SportsMay 27, 2006
KANSAS CITY, Mo. -- As losses pile up and anguish deepens, the Kansas City Royals are learning to hate the word "pace." Just eight weeks into the season, people are poking fun at the 11-35 Royals and calculating that they are on pace to eclipse the 1962 New York Mets as baseball's worst-ever team...
DOUG TUCKER ~ The Associated Press

KANSAS CITY, Mo. -- As losses pile up and anguish deepens, the Kansas City Royals are learning to hate the word "pace."

Just eight weeks into the season, people are poking fun at the 11-35 Royals and calculating that they are on pace to eclipse the 1962 New York Mets as baseball's worst-ever team.

That bunch, with Casey Stengel bawling, "Can't anybody here play this game?" lost 120. The injury-riddled, talent-impoverished Royals, should they continue their bumbling ways, could easily do worse.

"That's something we don't ever think about," said catcher John Buck.

"It's something we never talk about."

Nevertheless, a blown 6-0 lead Thursday resulted in a 13-8 setback to Detroit and stretched Kansas City's losing streak to 13 straight. The team then headed for the road, where the Royals were 2-20 and on, well, pace to set even more standards for futility.

The Royals started that 10-game trip Friday in Yankee Stadium with a 7-6 win that came only after a rain delay of 1 hour, 48 minutes. In their previous 14 games at Yankee Stadium, the Royals had been 0-14.

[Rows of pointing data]
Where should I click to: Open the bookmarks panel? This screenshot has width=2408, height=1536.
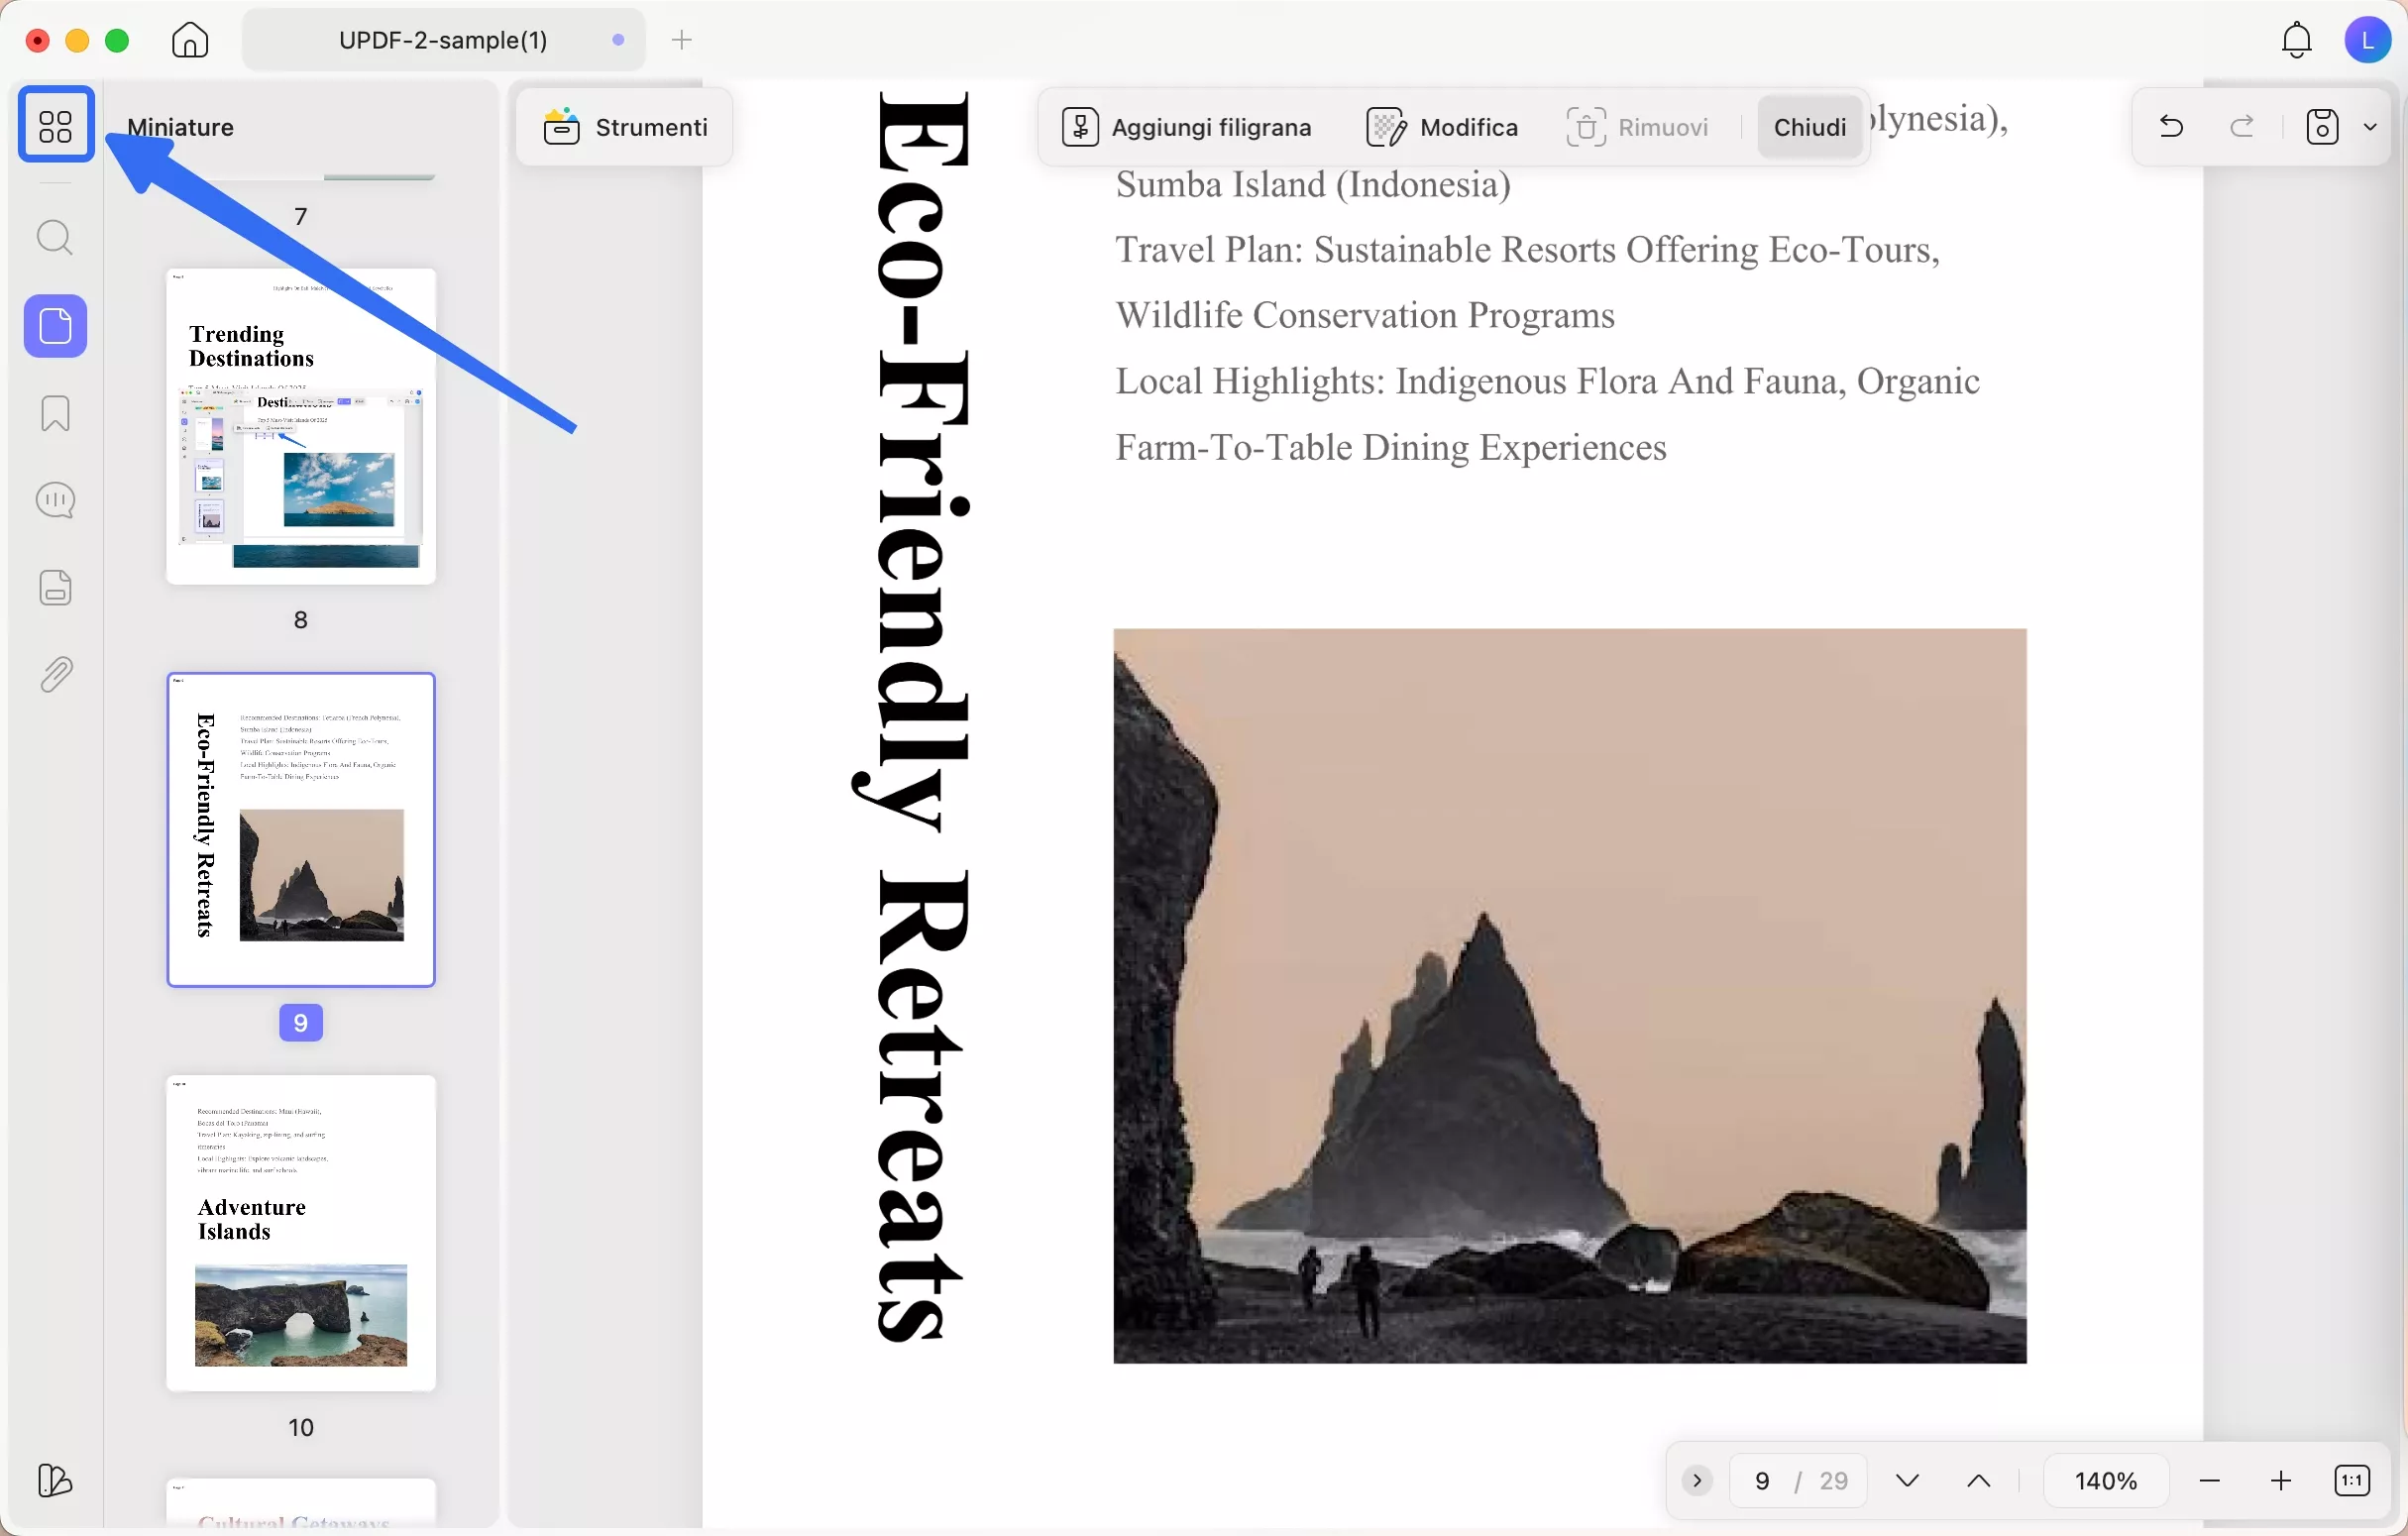[x=55, y=414]

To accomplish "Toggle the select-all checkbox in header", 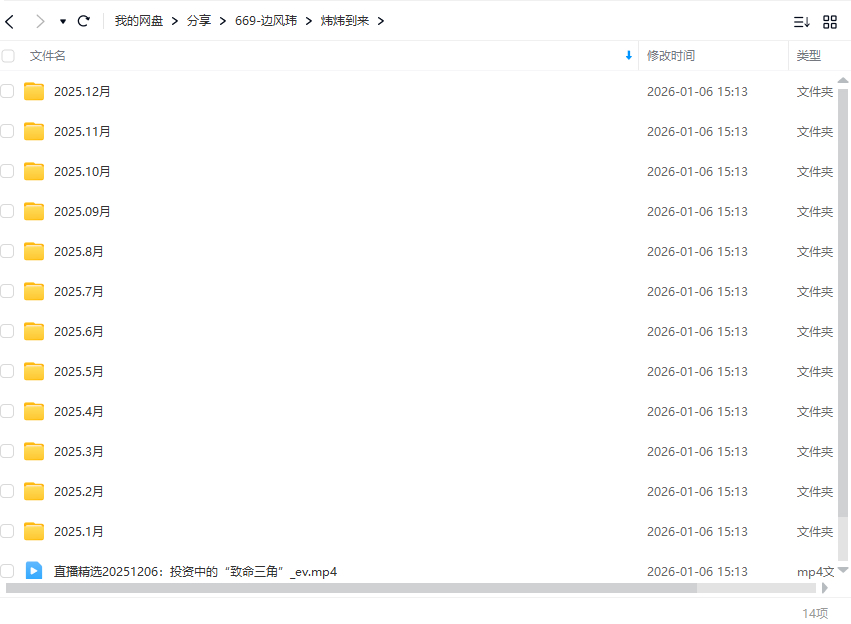I will click(8, 56).
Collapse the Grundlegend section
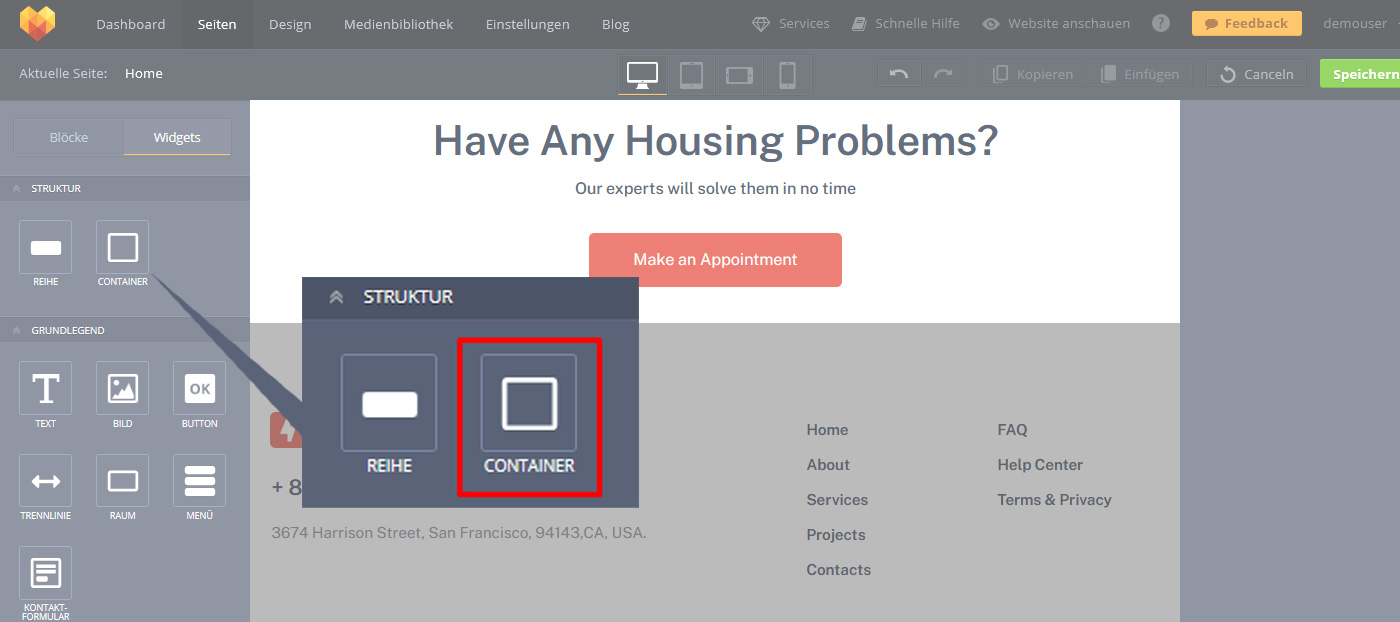This screenshot has height=622, width=1400. [x=17, y=330]

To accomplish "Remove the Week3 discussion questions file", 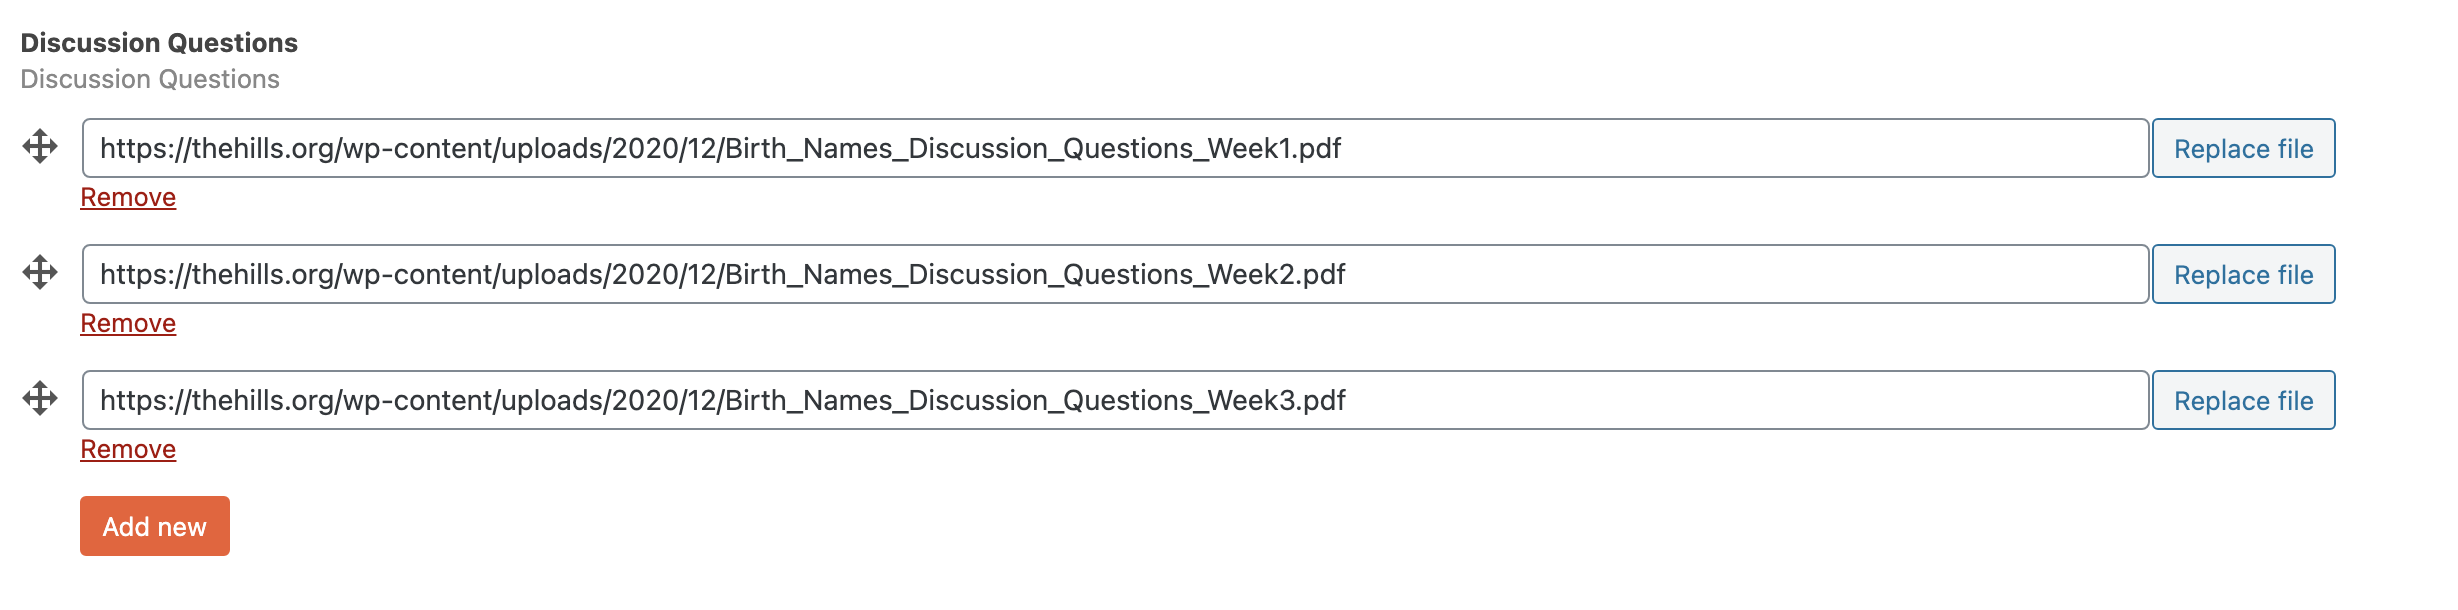I will 128,449.
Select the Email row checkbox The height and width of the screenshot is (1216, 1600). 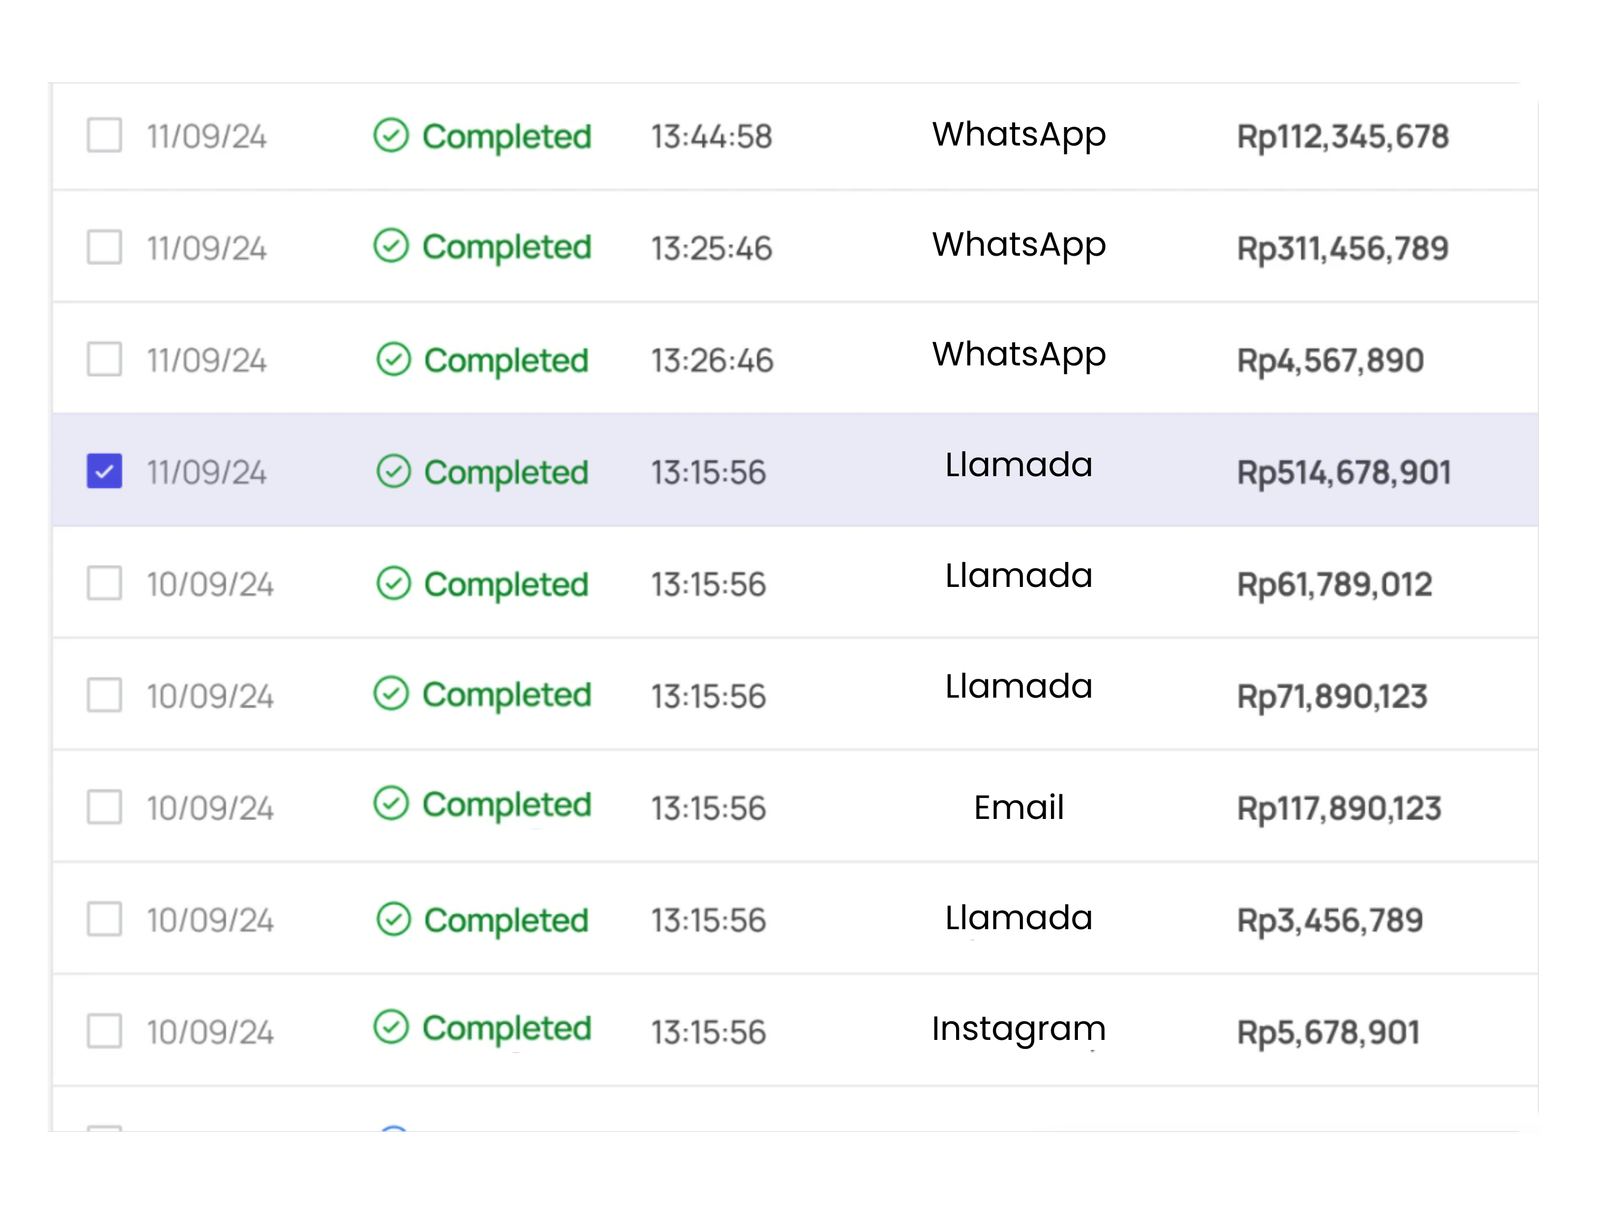(105, 807)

Tasks
(a) Reproduce the part of the Royals article from "DOUG TUCKER ~" up to and including "standards for futility.".
(b) Using the Royals article, decide whether each statement agrees with it. Answer yes or no, and quote the words that settle it. (i) After the loss to Detroit, the Royals' losing streak stood at 13 games. (ii) The 1962 New York Mets lost 110 games. (iii) The Royals had won two of their previous 14 games at Yankee Stadium.

Responses
(a)
DOUG TUCKER ~ The Associated Press

KANSAS CITY, Mo. -- As losses pile up and anguish deepens, the Kansas City Royals are learning to hate the word "pace."

Just eight weeks into the season, people are poking fun at the 11-35 Royals and calculating that they are on pace to eclipse the 1962 New York Mets as baseball's worst-ever team.

That bunch, with Casey Stengel bawling, "Can't anybody here play this game?" lost 120. The injury-riddled, talent-impoverished Royals, should they continue their bumbling ways, could easily do worse.

"That's something we don't ever think about," said catcher John Buck.

"It's something we never talk about."

Nevertheless, a blown 6-0 lead Thursday resulted in a 13-8 setback to Detroit and stretched Kansas City's losing streak to 13 straight. The team then headed for the road, where the Royals were 2-20 and on, well, pace to set even more standards for futility.

(b)
(i) Yes: "stretched Kansas City's losing streak to 13 straight."
(ii) No: "lost 120."
(iii) No: "In their previous 14 games at Yankee Stadium, the Royals had been 0-14."